格差社会における異世界転生について

ゆきしろ

~プロローグ~

「不幸だね、不幸だねぇ。……おっと間違えた。」


「いや、ほんまに不幸な事故でした。心よりお悔み申し上げますわ。」


 その姿に似合わぬ似非関西弁で話すもふもふ。その周りを取り囲む8つの影。彼らは、眼前の光景に驚愕するとともに、何故か「またか」という既視感を覚えた。あたかも、こんなことが今までに幾度となくあったかのように。そして、徐々にそれが真実であることを確信していった。そう、これは何10回、或はそれ以上に繰り返された茶番劇――。


「本当は事故の直前で運転手が目を覚ますことになっていたんですけどね……。それがちょっとした手違いがありまして。いや、災難でしたわ。」


 そして、彼らの胸の内とは関係なく、話は続く。そもそも、口を動かそうにも微動たりしないので、垂れ流される中身のない謝罪を糾弾する術が無いのが現実だ。8つの影の外側には何もなく、ただ何処までも続くかのような白い空間が見えるだけ。第三者の介入を期待する余地もない。


「申し訳ない事をしたお詫びに、今回、アンタらには特典を付けることにしました。いやはや、太っ腹ですって!転生時に特別ボーナスをお付けします、っていう話ですよ!どや!ええやろ!?」


 そもそも、自分たちが眼球によって目の前の光景を把握しているのかすらよく分からない。匂いや風が肌を撫でる感覚は全くないのだから。聞こえてくる耳障りな甲高い声も、耳と鼓膜を通して得られている情報ではないのではないだろうか? そんな気もしてくる。

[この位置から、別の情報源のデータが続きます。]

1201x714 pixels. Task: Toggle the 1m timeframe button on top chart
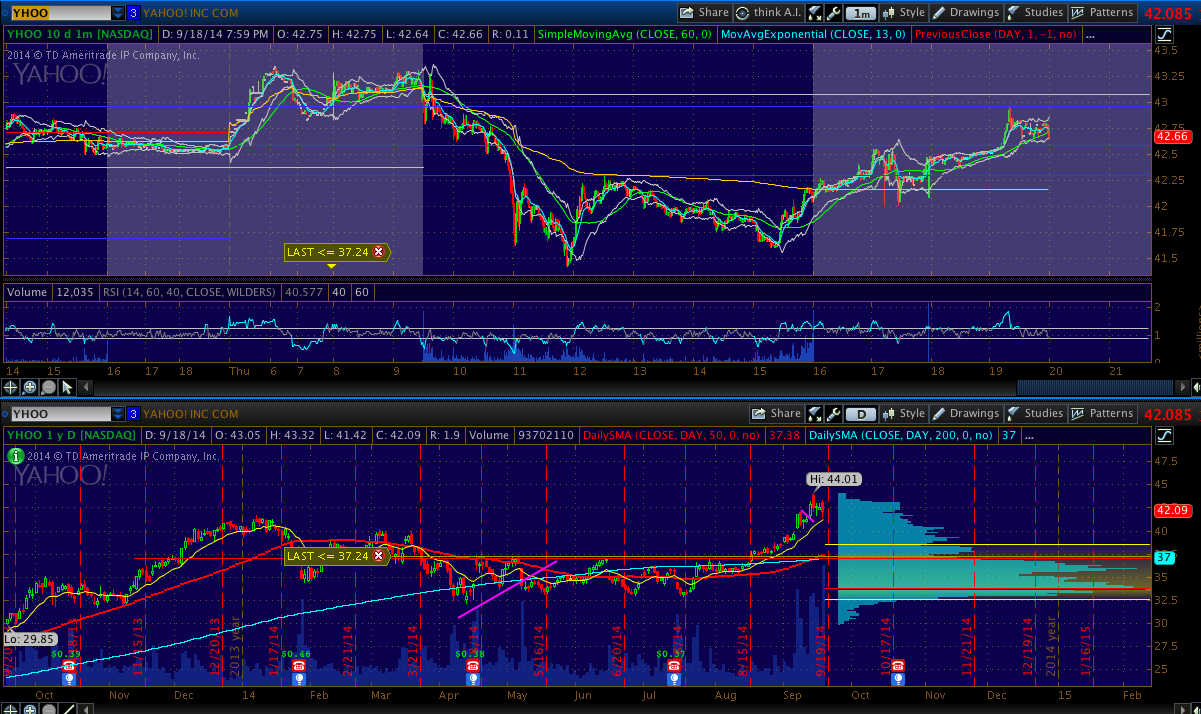point(861,13)
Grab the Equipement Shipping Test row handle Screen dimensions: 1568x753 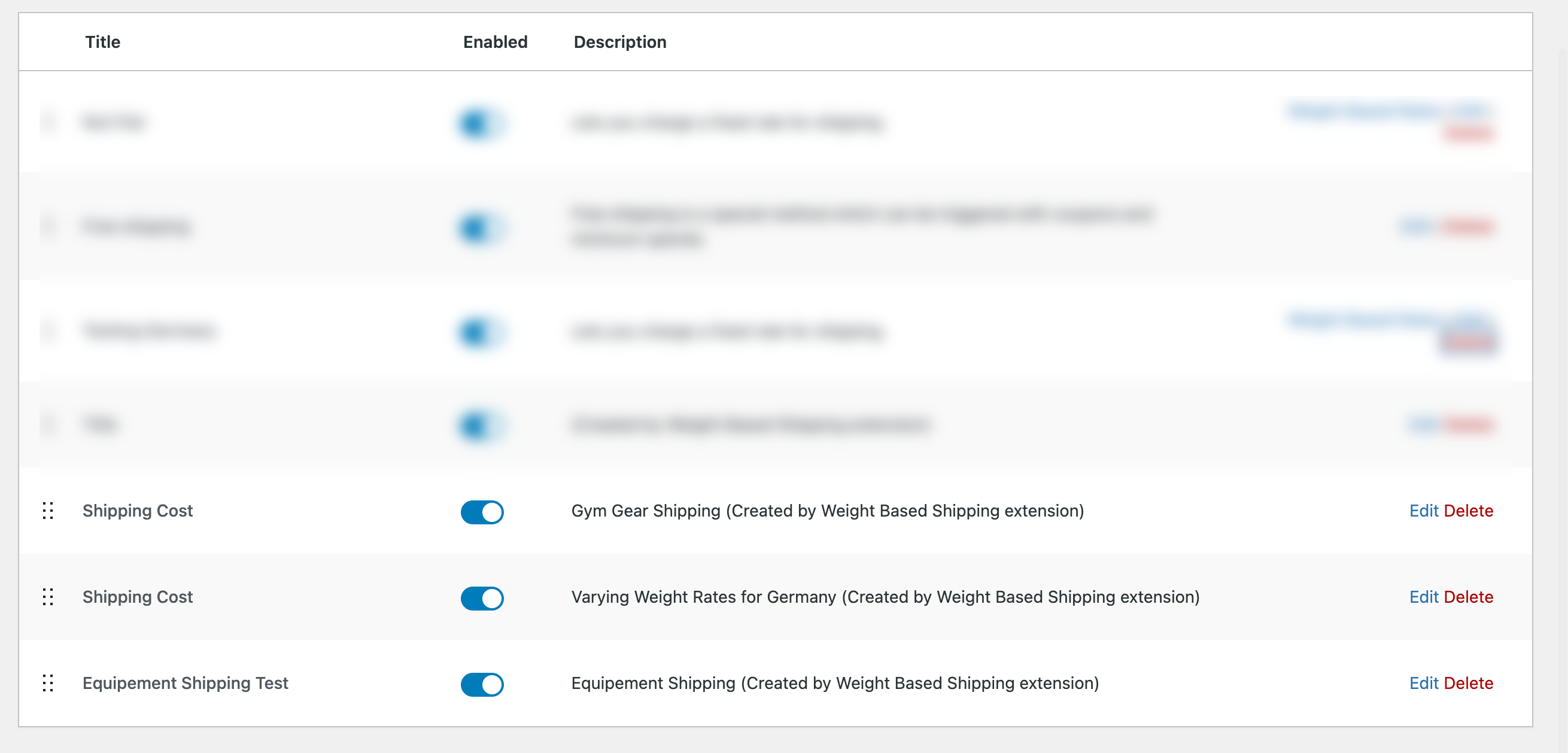[48, 683]

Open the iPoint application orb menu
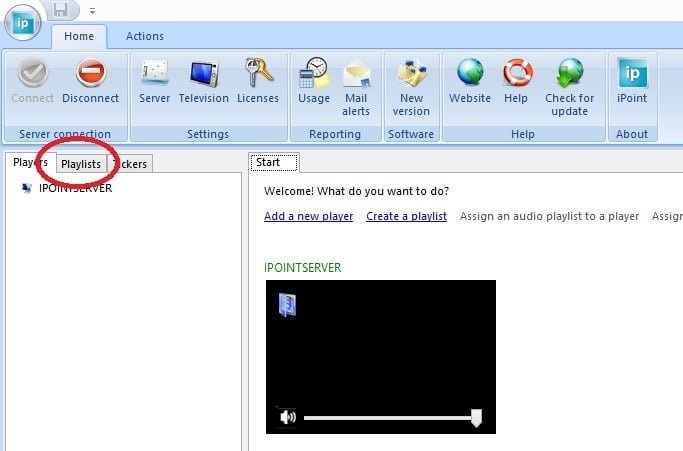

「ただ、残念な事に、全員にたんまり、という訳にはいかんのですわ。あんまりやり過ぎると機会平等がなんちゃらって、他の連中とのバランスが取れませんからな。いやはや、お役所仕事も大変なこっちゃ!本当は、ば~ん!っと景気よくいきたいとこなんやが、残念ですわ。」


 人形のような容貌だが手足は一応動くらしく、ジェスチャーを入れて残念さをアピールするも、彼らにはそれが全く空虚なものであることが既に理解できていた。


「そんな訳で、今回はボーナスポイントを使った数の順位に応じて、ビッグな特典を配分するさかい、皆奮発して~な!まあ最下位でもマイナスにはならないんで、安心しいや!何せ特典でっからな!ぎゃはははははははっ!」


 何がおかしいのかよく分からないが、腹らしきものを抱えて爆笑するもふもふ。冷たい視線が一通り集まったところで話を続ける。


「ついでに、特典とは別に前世の記憶もつけたりますわ。まあ、最初からではなく、横並びのタイミングにしますがな!平等なのは大切な事でっせ!それが能力的なものを考慮するかは別ですがね!」


 何だかよく分からないが、今までと違って「有利」な条件で始められる、という事だけは理解出来、安心する彼ら。そして……。